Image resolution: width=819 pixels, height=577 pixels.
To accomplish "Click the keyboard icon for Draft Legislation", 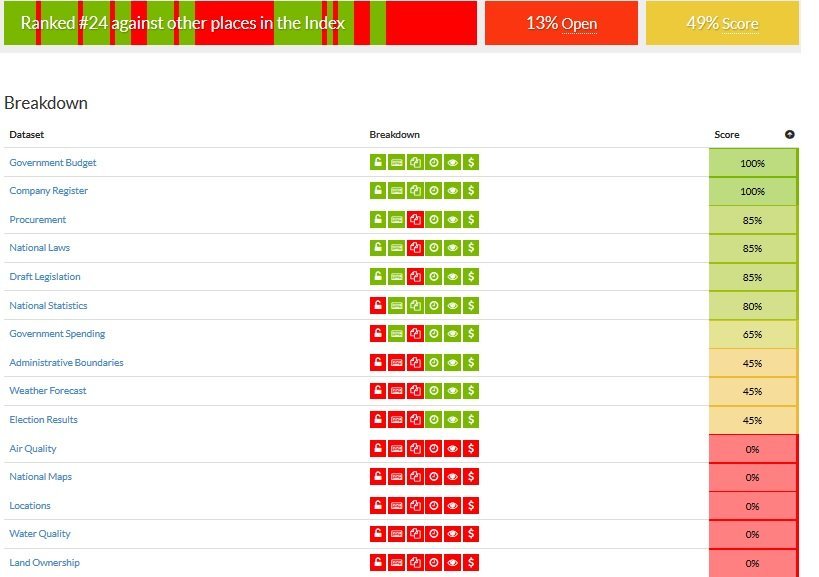I will (x=396, y=277).
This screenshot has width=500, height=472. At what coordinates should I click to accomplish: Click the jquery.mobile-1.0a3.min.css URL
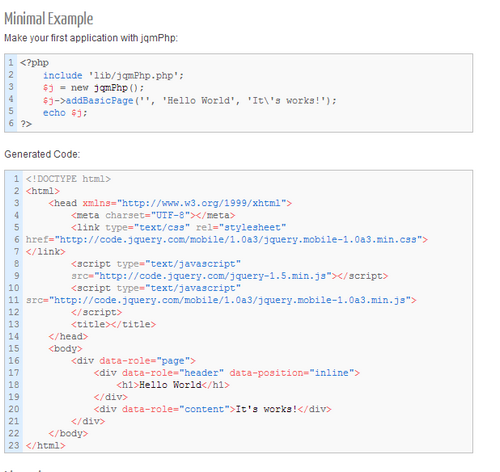[x=239, y=240]
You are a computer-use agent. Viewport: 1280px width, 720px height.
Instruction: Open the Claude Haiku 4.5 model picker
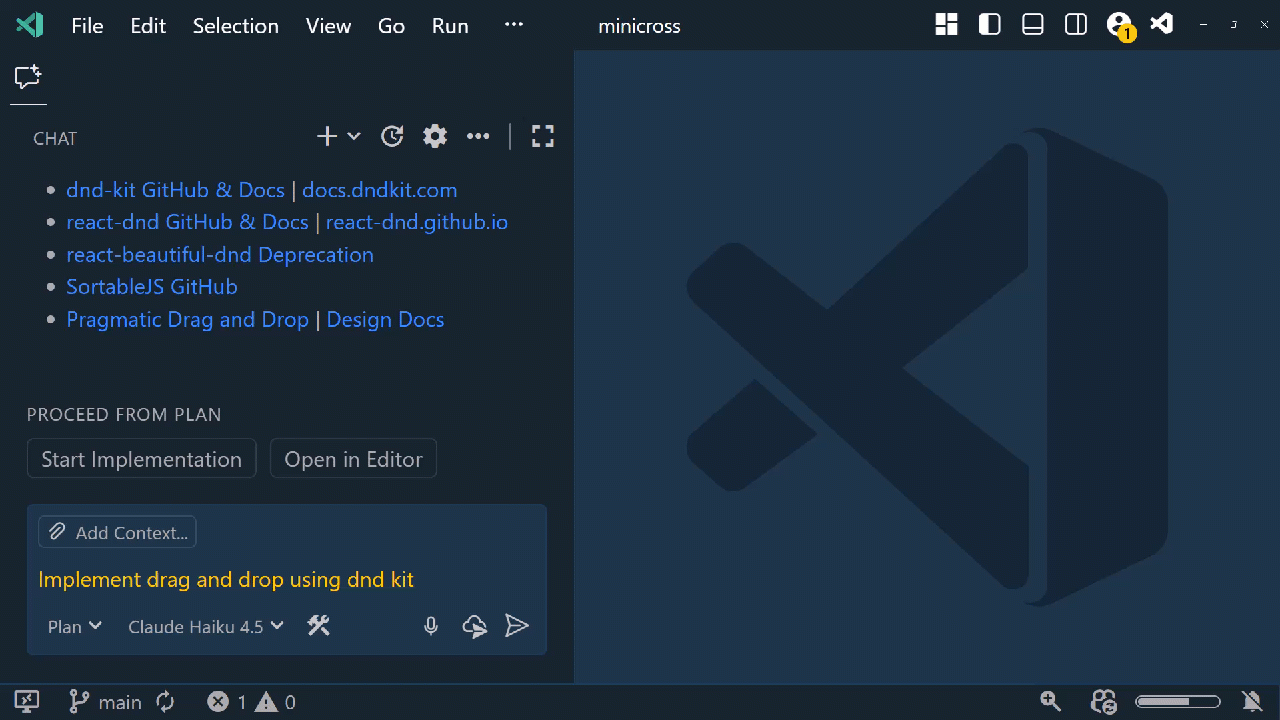tap(205, 625)
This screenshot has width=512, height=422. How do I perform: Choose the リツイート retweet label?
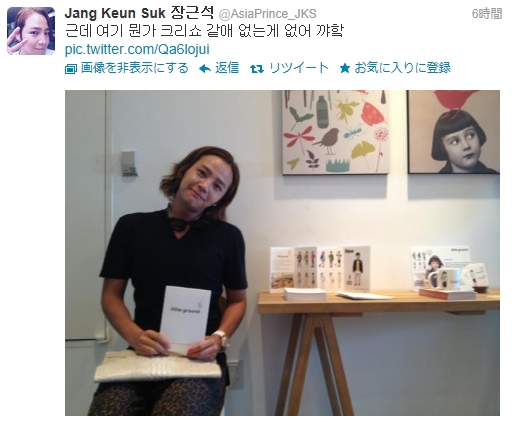point(299,68)
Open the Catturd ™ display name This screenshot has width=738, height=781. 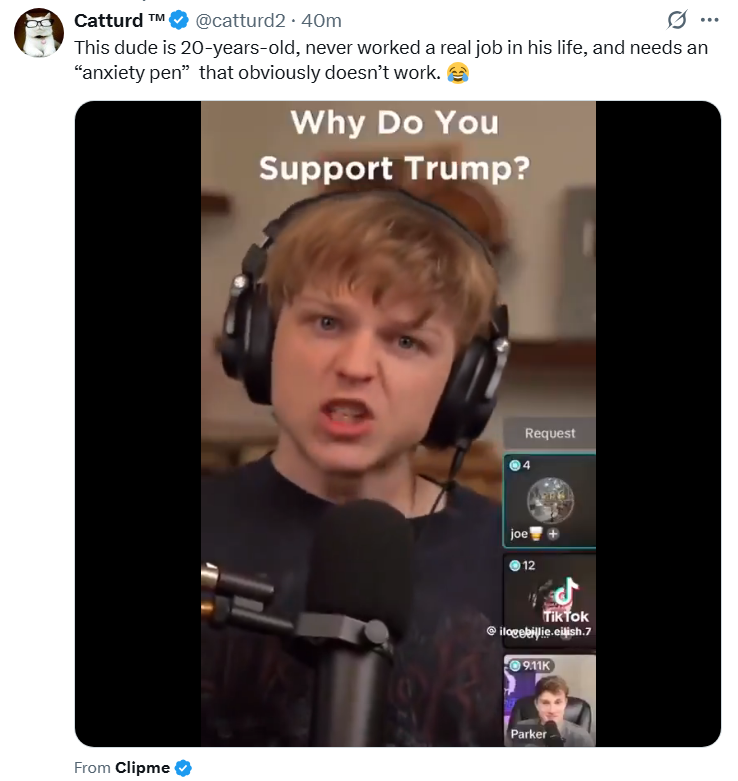pos(119,20)
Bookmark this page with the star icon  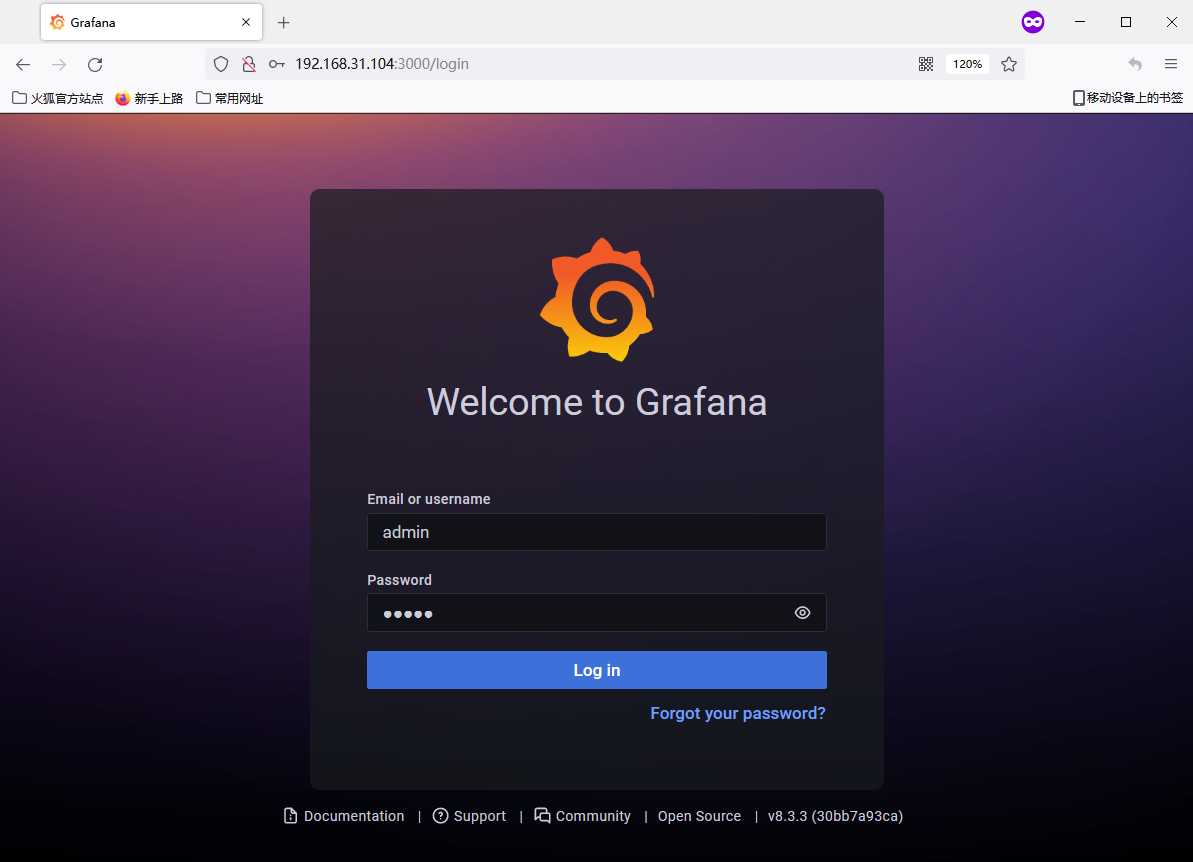tap(1009, 64)
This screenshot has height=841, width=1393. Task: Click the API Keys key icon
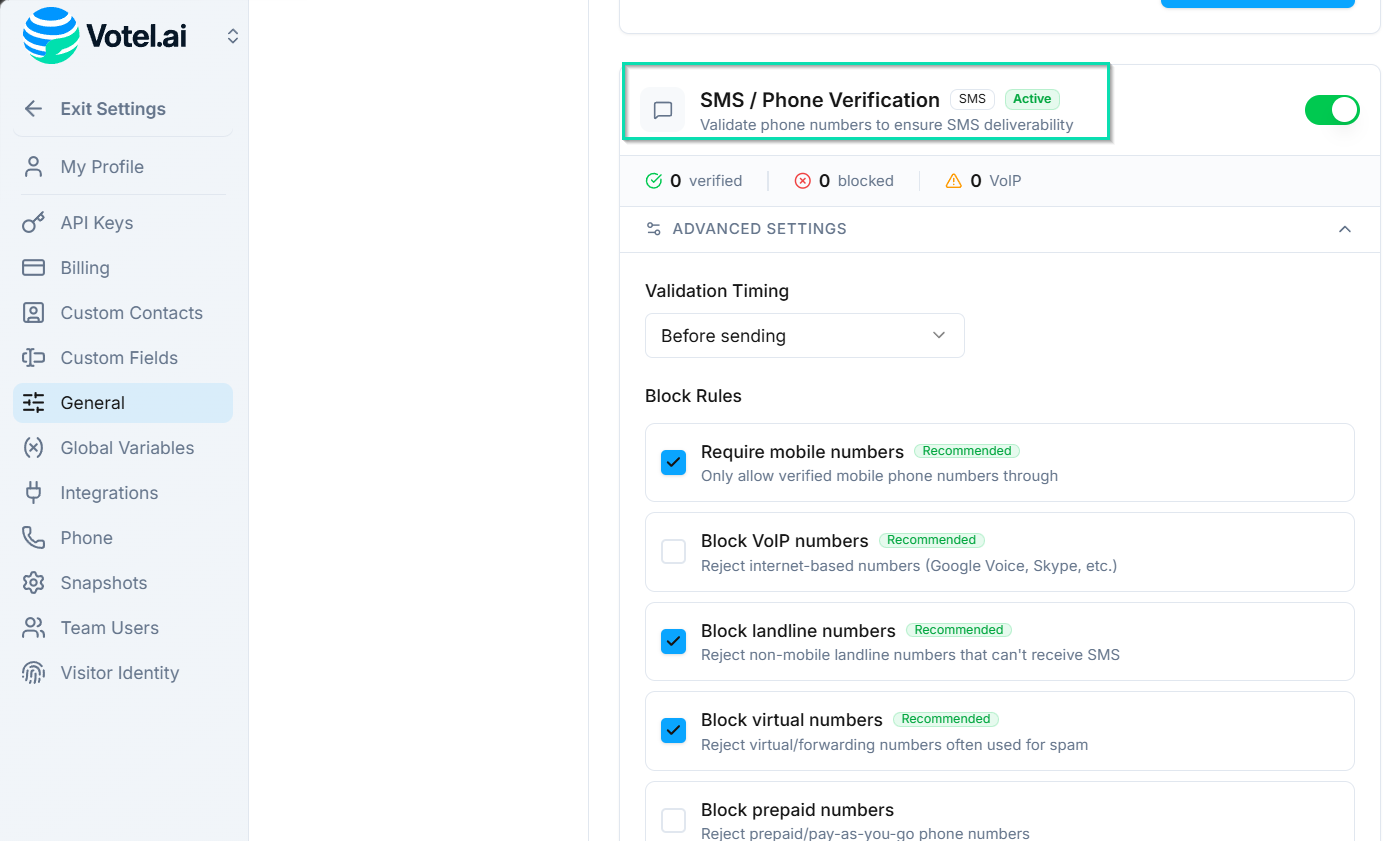click(x=34, y=223)
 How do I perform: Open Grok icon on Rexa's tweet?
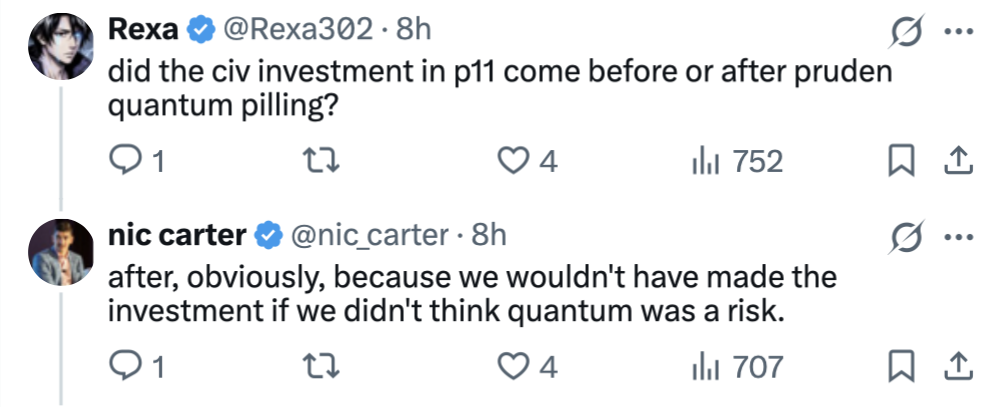(x=907, y=31)

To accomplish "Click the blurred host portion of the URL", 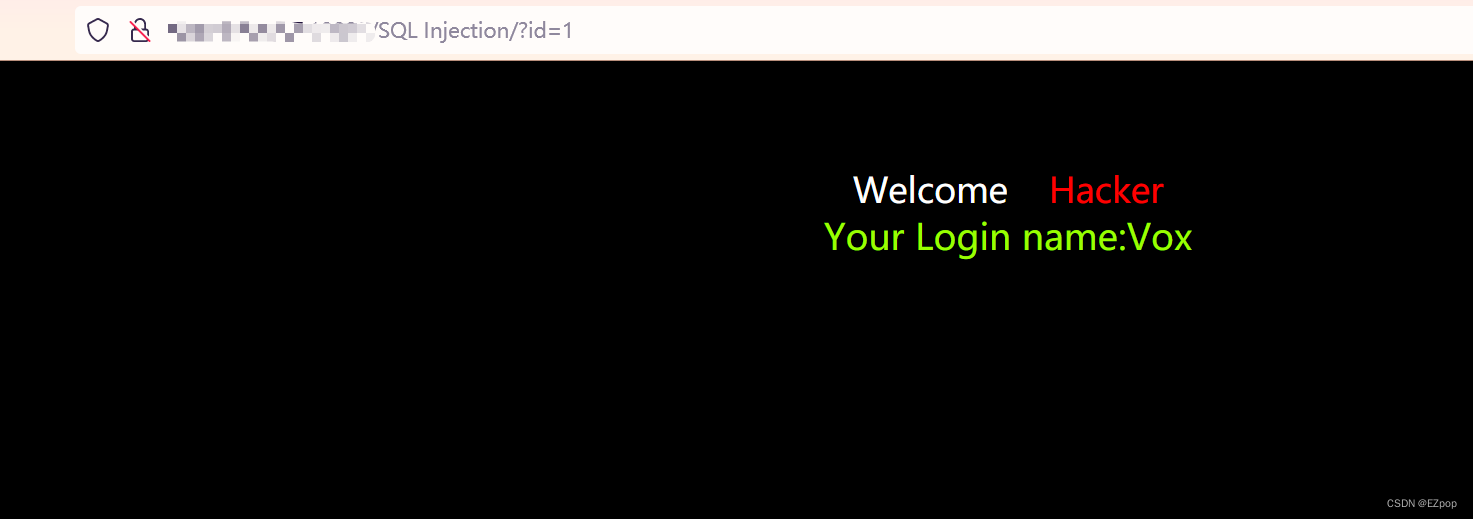I will tap(270, 31).
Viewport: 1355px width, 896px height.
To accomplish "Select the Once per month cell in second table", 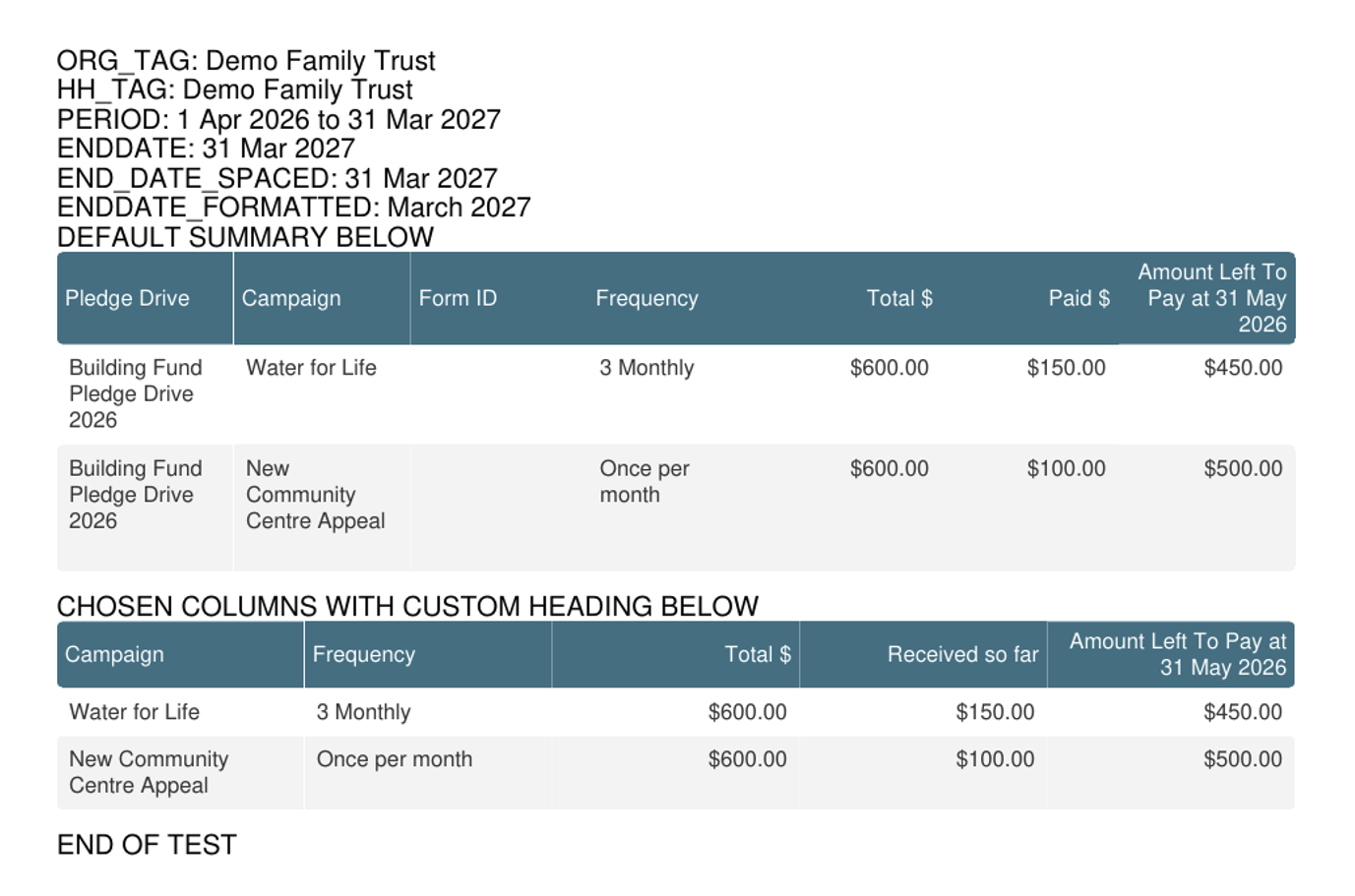I will pos(395,759).
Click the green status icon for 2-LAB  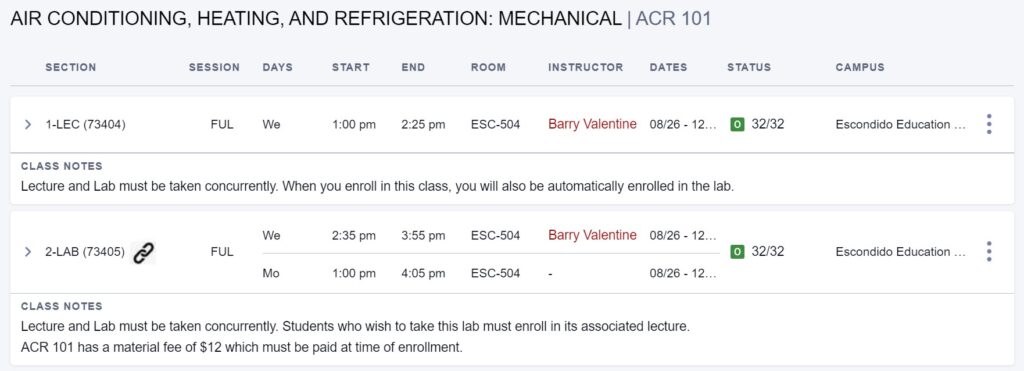737,251
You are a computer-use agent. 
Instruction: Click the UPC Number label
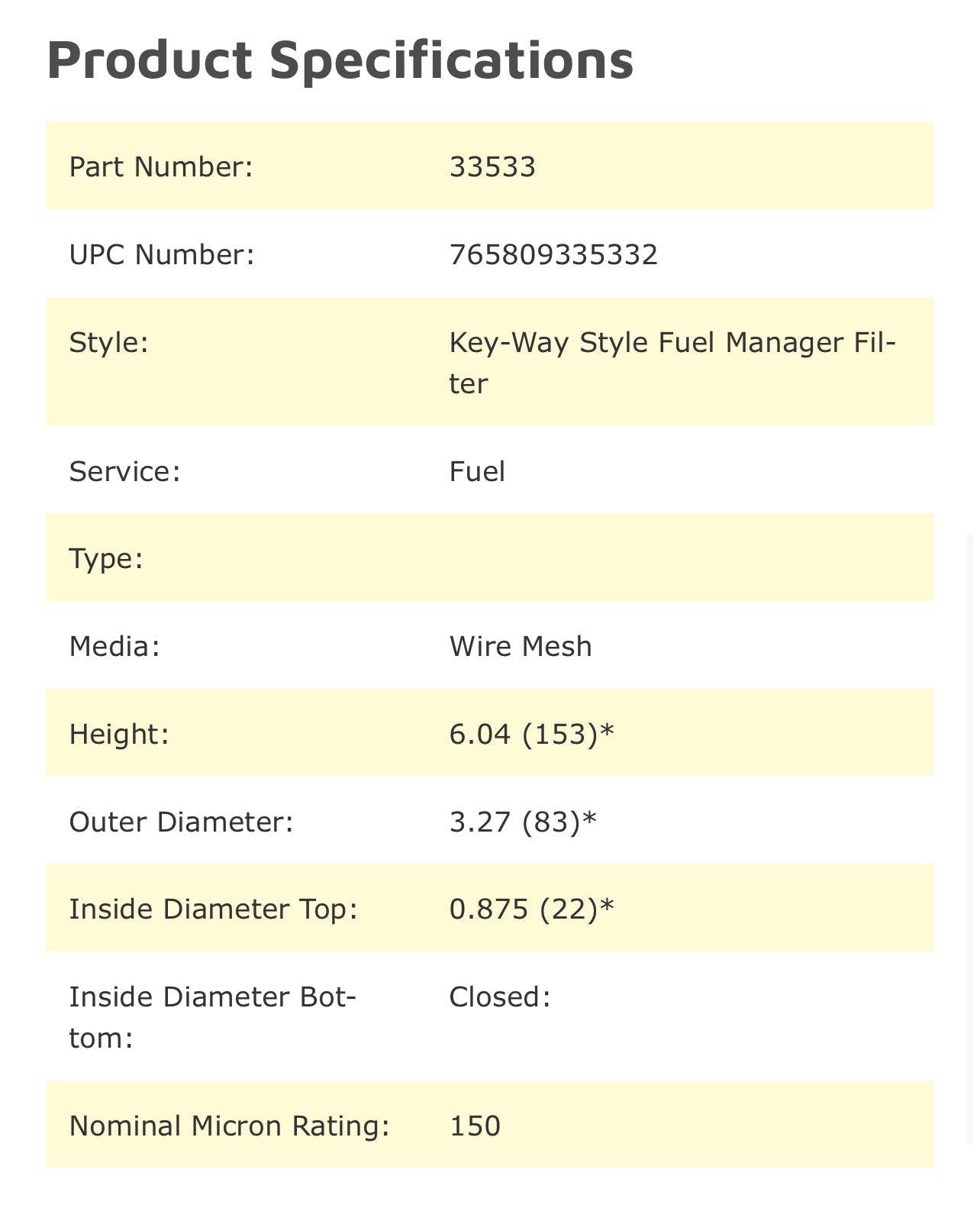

────────────────

In the entries above, find each line containing the string "agent" and copy it.

You are a computer-use agent. Viewport: 1280px width, 720px height.
You are a computer-use agent. 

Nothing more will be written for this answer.